GOOD DESIGN AWARD

キーワード
受賞年度
年度(から 年度まで)
特別賞
企業情報
CC

2013

GOOD DESIGN|グッドデザイン賞

受賞対象名
デュアルコアハウス [二子新地の家]
事業主体名
安藤直見
分類
住宅・住宅設備
受賞企業
安藤直見 (神奈川県)
受賞番号
13G090831
受賞概要
2013年度グッドデザイン賞受賞概要

受賞対象の概要※掲載している情報は、受賞当時の情報のため、現在は異なる場合があります。

概要

北面以外は隣地に接する幅約5メートル×奥行約10メートルの敷地に,2棟のタワーを配置し,その間にテラス+階段室(外部空間)を設けている。すべての部屋(書斎,子供室,洗面浴室,寝室,ダイニング)は,この外部空間を挟んで独立・分散している。家族形態の主流が大家族から核家族に変化した近代以降,住宅は,各部屋をどのように構成するか,また,住宅の外部と内部をどのように関連づけるか,という命題の中で揺れ動いてきた。この住宅は,「家族は一つ」あるいは「個室と主室」という楽観論に頼るのではなく,家族がゆるやかに分裂しながら住宅を共有し,また,それぞれが個々に社会(外部)との接点をもつことを目指している。

デザイナー

安藤直見

利用開始
2013年4月
販売地域

日本国内向け

設置場所

神奈川県川崎市高津区

受賞対象の詳細

デザインについて

「身体・人間」の視点からみて、応募対象が提供できること

狭小な敷地であっても,平面を3分割し,2つのヴォリュームの間に外部空間を配置することで,すべての部屋への外部からのアクセスを確保できる。それぞれのヴォリュームの内部をフレキシブルに分割し,多様な空間構成を提供できる。また,透明感をもった素材を多用することで,空間と空間,あるいは,内部と外部の視覚的な連続性を提供できる。

「生活」の視点からみて、応募対象が提供できること

すべての部屋を,外部空間であるテラス+階段室に面することができる。テラス+階段室は,建物外部および部屋間のアクセスを担う。

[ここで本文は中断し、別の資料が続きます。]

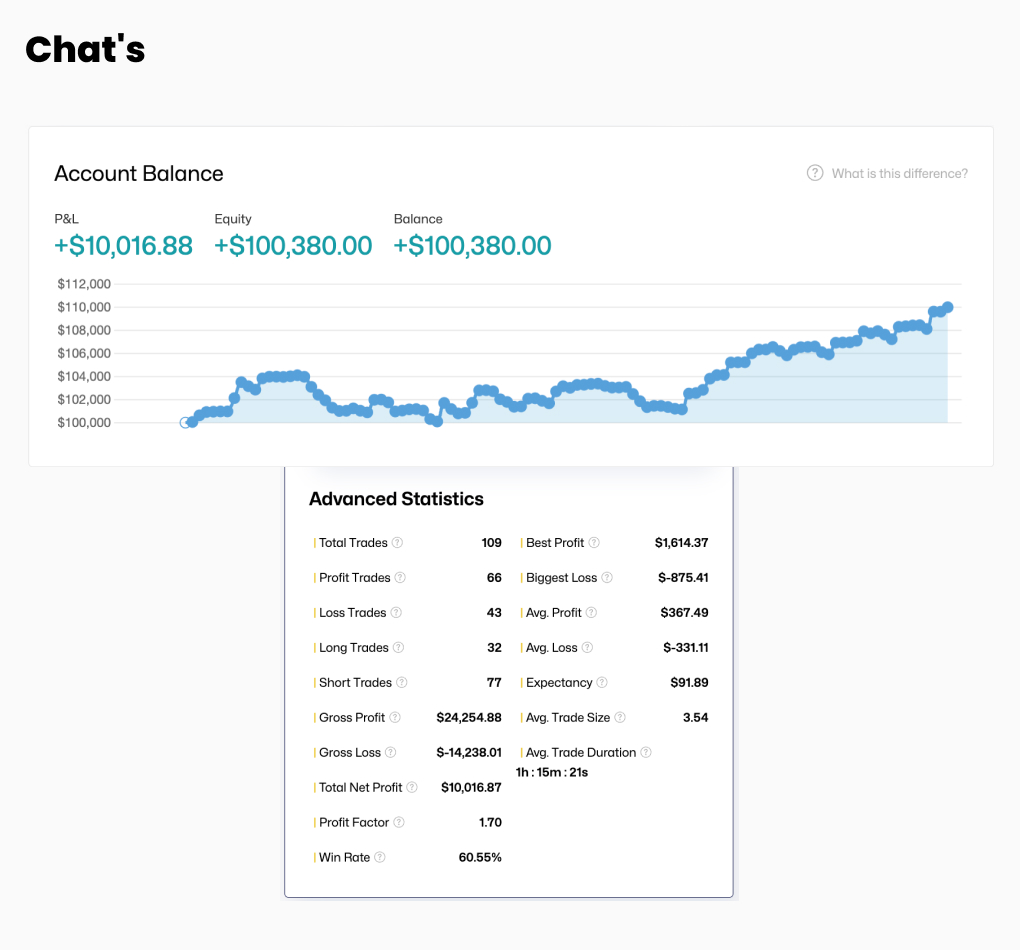This screenshot has height=950, width=1020.
Task: Click info icon next to Short Trades
Action: 402,683
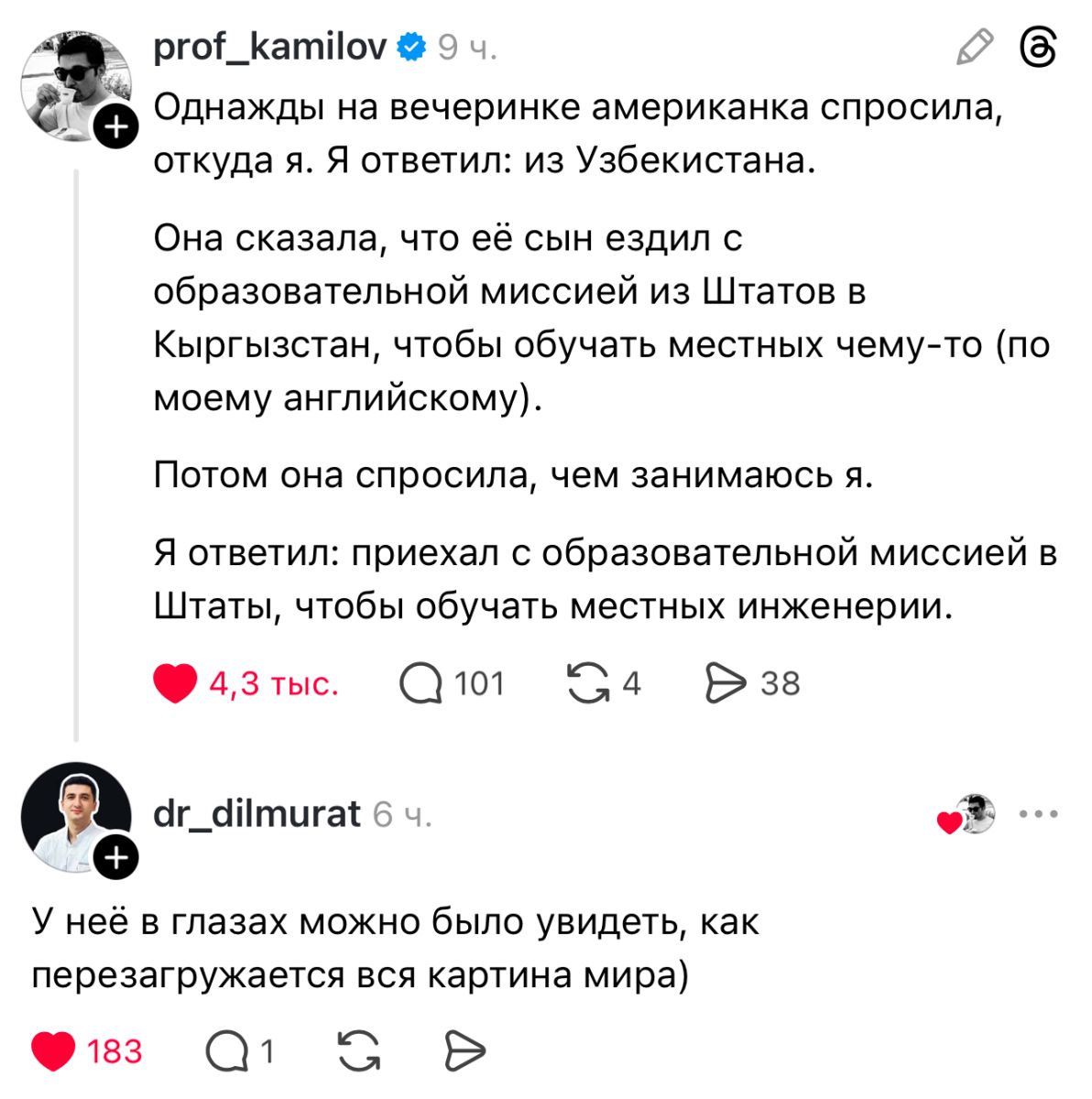The height and width of the screenshot is (1099, 1092).
Task: Click the blue verified badge next to prof_kamilov
Action: click(412, 47)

建物全体は一定の閉じた形態をもつが,個々の部屋はガラスを多用した前面あるいはテラス面に対して開放的な空間となっている。また,グレーチングによって高さ方向にも開放性を確保している。すなわち,個々の部屋は独立した空間であると同時に,他の部屋および外部とゆるやかにつながっている。

「産業」の視点からみて、応募対象が提供できること

1階=4.2m,2階=4.2m,3階=4.5mの階高のフレームをH形鋼によって架構している。H形鋼によるフレームは,最小の鉄骨断面をめざす一方で,ある程度の冗長な(変化に耐える)構成として全体を自由に分割している(格子の中に自由を生み出している)。フレームの冗長な構成は,実務的には,柱の防火被覆(建築基準法施行令第70条)を免れる手段にもなっている。

「社会・環境」の視点からみて、応募対象が提供できること

生活は住宅の内部だけでは完結しない。それぞれの敷地において,それぞれの住宅の個室,住宅全体,テラスや庭などの周辺,近隣,街並み,そして,自然が何らかの関係をもって存在するのだと思う。また,住宅で生活する個人と社会との関係を考えることも住宅のテーマになりえると思う。

ユーザー・社会に伝えたいこと

近代(1950年代)以降,家族形態の主流は大家族から核家族に変化しました。今日では核家族のための「一室空間」や「個室と主室(nLDK)」が一般的になりました。しかし,核家族の中にも親と子,あるいは,夫婦といった関係性が存在します。私は,社会の中でそれぞれに生活する大人と子供がゆるやかに家族という空間を共有できる住宅の構成を考えています。

どこで購入できるか、
どこで見られるか

神奈川県川崎市高津区二子1丁目

審査委員の評価

外部空間であるテラスからすべての部屋にアクセスするというところがユニークである。家族ではあるが、個を尊重して、同居人としてとらえている感じであろう。部屋を移動するときに必ず外を通り、自然を感じることができるというのも一興である。狭小な敷地ではあるが、天井高を高く取り、立体的に有効にスペースを使うことで広がりのある住宅が実現できている。